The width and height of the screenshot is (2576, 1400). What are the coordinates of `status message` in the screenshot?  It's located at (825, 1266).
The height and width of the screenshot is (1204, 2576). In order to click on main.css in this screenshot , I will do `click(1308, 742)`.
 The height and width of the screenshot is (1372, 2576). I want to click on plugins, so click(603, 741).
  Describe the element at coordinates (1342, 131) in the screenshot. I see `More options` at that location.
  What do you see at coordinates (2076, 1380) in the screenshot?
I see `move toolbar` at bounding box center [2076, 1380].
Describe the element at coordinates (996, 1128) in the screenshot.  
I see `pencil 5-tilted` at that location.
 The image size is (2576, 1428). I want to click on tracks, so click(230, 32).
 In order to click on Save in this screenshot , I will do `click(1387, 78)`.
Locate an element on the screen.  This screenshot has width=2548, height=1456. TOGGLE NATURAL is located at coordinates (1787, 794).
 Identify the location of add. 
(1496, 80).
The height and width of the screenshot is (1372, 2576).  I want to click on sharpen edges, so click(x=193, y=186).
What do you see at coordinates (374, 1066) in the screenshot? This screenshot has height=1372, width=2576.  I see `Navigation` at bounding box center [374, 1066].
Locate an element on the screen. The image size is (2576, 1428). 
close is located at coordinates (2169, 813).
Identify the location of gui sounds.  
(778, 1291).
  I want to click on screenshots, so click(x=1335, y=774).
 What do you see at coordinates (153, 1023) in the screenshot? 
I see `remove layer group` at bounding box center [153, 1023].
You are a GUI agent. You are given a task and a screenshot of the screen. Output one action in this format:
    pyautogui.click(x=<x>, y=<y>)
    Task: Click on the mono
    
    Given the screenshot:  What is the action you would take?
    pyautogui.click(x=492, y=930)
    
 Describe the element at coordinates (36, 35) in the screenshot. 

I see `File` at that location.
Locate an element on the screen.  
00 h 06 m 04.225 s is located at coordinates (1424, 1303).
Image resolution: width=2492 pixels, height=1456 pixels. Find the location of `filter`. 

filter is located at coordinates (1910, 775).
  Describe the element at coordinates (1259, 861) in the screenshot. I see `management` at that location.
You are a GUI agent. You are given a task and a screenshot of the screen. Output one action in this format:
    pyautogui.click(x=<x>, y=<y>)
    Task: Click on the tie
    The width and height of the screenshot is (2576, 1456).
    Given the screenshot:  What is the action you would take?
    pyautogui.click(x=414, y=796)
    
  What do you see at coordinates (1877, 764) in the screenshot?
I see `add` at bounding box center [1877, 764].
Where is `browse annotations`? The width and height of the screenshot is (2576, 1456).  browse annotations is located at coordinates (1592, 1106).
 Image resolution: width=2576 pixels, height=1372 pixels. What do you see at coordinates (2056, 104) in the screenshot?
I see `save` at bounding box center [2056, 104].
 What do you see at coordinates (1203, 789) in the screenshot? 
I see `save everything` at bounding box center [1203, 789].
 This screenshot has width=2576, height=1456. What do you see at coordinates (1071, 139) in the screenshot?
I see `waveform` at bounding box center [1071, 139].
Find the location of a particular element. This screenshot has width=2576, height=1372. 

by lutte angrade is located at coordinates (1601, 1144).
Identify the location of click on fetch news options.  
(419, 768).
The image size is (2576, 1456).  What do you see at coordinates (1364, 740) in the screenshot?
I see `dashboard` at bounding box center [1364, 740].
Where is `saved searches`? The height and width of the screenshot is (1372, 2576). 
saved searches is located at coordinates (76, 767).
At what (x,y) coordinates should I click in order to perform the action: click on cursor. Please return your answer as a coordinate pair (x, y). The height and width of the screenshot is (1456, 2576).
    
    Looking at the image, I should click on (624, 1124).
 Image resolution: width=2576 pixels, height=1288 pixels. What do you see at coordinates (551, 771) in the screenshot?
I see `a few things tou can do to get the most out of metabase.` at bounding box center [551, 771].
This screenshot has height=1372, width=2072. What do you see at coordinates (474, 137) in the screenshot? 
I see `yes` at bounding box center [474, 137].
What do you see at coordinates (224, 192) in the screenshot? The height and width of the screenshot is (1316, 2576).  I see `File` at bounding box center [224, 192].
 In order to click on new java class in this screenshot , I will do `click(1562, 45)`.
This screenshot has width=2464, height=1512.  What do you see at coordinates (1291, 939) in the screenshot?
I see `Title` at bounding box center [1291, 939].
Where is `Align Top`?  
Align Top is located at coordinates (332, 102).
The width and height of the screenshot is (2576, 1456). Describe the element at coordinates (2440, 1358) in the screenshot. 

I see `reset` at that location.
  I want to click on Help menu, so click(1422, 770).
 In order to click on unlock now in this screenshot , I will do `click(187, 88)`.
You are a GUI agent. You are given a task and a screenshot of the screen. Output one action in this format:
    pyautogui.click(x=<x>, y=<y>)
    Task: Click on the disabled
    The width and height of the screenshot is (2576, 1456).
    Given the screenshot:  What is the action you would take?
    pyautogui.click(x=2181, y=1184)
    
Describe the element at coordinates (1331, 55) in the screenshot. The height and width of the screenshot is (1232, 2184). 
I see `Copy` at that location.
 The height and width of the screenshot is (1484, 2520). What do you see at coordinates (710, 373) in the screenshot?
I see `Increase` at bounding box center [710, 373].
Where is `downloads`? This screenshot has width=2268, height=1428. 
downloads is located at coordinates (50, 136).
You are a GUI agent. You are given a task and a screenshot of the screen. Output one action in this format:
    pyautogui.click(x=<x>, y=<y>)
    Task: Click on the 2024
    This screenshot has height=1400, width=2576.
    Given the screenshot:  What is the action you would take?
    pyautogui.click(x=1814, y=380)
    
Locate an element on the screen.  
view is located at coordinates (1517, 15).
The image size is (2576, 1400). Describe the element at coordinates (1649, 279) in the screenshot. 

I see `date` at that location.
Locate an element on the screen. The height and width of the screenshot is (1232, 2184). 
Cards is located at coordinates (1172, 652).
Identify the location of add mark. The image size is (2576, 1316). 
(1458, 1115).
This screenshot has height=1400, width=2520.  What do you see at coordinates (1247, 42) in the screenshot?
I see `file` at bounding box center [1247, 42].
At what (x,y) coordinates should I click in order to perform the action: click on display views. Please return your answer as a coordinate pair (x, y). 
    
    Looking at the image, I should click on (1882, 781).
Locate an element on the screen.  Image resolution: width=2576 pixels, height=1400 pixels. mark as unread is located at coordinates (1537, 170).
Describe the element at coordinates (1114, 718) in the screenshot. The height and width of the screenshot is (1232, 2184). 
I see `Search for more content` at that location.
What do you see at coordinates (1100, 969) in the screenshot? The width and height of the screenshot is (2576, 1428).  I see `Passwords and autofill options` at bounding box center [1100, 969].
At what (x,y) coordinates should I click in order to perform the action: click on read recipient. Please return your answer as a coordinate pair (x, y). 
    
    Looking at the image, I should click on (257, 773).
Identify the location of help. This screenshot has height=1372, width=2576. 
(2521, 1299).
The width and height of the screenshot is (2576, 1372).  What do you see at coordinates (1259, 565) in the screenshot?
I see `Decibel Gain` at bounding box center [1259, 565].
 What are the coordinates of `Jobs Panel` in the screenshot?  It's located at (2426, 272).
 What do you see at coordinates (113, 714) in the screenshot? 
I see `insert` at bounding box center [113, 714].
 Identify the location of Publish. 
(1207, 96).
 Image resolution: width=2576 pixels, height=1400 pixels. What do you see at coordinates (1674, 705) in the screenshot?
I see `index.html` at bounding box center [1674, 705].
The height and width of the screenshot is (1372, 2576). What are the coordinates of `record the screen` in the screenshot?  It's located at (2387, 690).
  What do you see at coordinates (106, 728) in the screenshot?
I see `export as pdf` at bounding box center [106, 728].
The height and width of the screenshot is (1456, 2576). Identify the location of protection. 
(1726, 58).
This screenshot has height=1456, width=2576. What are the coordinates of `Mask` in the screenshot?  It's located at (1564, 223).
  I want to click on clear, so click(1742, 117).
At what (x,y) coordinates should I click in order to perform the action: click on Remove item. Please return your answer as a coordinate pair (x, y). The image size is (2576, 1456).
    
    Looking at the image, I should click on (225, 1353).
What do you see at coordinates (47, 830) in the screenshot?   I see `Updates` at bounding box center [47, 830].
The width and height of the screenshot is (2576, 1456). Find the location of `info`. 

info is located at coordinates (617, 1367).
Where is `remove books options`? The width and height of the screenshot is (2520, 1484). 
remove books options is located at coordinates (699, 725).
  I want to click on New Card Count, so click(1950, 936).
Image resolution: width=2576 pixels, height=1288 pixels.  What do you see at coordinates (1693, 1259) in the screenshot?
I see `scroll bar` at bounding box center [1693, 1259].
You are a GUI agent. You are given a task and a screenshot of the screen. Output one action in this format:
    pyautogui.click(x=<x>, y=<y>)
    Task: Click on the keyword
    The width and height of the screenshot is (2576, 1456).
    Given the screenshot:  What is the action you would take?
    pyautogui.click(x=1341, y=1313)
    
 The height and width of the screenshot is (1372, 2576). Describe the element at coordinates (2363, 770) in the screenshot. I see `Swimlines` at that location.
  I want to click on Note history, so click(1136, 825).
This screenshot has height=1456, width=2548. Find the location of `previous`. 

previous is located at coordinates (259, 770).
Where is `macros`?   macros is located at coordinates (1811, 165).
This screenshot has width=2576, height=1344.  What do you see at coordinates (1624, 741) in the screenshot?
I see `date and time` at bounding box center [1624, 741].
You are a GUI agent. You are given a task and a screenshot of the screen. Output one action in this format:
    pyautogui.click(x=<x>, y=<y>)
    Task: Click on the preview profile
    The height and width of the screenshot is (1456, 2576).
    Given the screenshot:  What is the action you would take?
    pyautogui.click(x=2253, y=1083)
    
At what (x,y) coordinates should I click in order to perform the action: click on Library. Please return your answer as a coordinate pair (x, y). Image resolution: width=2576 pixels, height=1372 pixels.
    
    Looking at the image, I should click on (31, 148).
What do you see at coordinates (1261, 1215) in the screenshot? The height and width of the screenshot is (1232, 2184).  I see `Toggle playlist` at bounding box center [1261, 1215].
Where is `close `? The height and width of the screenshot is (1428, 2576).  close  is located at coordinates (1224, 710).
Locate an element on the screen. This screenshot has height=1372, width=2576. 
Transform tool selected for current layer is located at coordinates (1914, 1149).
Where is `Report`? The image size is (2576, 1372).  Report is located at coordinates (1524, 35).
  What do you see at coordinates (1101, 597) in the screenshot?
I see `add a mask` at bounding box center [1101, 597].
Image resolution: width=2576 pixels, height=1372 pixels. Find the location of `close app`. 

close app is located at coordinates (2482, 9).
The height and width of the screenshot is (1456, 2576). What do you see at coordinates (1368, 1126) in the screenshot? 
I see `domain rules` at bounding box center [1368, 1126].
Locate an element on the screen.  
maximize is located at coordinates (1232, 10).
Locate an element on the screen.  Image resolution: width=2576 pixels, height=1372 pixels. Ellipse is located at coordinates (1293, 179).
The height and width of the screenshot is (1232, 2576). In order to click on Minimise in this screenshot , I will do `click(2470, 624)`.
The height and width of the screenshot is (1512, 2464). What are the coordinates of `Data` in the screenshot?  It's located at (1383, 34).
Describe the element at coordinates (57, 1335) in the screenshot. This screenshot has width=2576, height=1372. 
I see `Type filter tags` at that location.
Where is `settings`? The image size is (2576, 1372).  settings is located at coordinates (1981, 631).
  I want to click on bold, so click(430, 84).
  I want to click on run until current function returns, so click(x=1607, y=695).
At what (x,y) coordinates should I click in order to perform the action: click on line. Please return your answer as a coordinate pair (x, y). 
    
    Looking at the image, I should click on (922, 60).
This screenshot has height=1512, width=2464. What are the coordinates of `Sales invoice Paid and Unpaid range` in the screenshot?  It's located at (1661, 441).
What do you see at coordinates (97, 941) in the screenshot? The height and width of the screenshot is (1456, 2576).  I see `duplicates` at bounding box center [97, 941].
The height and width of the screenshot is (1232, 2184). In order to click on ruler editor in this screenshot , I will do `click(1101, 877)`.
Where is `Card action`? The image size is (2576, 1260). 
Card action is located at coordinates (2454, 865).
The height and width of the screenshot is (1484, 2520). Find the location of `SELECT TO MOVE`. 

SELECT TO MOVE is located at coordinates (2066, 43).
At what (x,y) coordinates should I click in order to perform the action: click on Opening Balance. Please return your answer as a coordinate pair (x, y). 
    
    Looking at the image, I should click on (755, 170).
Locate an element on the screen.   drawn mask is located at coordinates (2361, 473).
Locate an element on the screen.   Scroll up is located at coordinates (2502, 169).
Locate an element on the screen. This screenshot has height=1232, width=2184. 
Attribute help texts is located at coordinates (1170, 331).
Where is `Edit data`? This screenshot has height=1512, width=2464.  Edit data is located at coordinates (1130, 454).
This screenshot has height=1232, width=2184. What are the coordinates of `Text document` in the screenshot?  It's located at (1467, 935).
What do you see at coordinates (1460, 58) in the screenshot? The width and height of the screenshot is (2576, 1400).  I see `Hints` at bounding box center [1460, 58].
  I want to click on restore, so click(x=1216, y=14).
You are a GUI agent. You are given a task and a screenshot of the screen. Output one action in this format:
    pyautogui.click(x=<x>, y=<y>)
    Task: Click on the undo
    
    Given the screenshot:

═══

Objective ▸
Repeat the data above verbatim, from the line with "The height and width of the screenshot is (1456, 2576). What" up to and including the line with "maximize is located".

Written reply ▸
The height and width of the screenshot is (1456, 2576). What do you see at coordinates (1368, 1126) in the screenshot? 
I see `domain rules` at bounding box center [1368, 1126].
Locate an element on the screen.  
maximize is located at coordinates (1232, 10).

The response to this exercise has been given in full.